#### ACTIVITY:
Word for word, the data below must be repeated in full; no picture is to be included.

(Stored items from a collection)
▼

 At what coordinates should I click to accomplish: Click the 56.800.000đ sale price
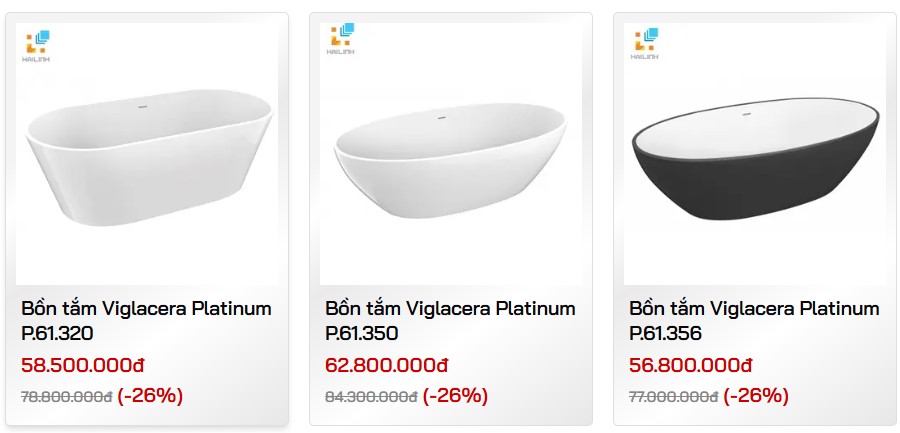pyautogui.click(x=691, y=365)
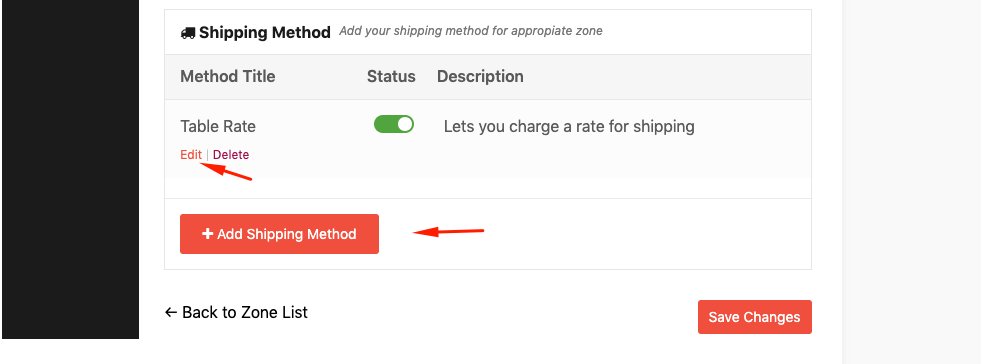Screen dimensions: 981x364
Task: Click the red arrow pointing at Edit
Action: (x=225, y=171)
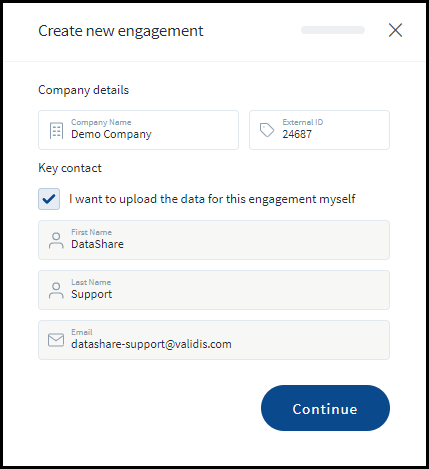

▲

#### REPLY TO THE TASK:
 At what coordinates should I click to accomplish: Click the 56.800.000đ sale price
pyautogui.click(x=691, y=365)
Screen dimensions: 981x364
Task: Click the red arrow pointing at Edit
Action: (x=225, y=171)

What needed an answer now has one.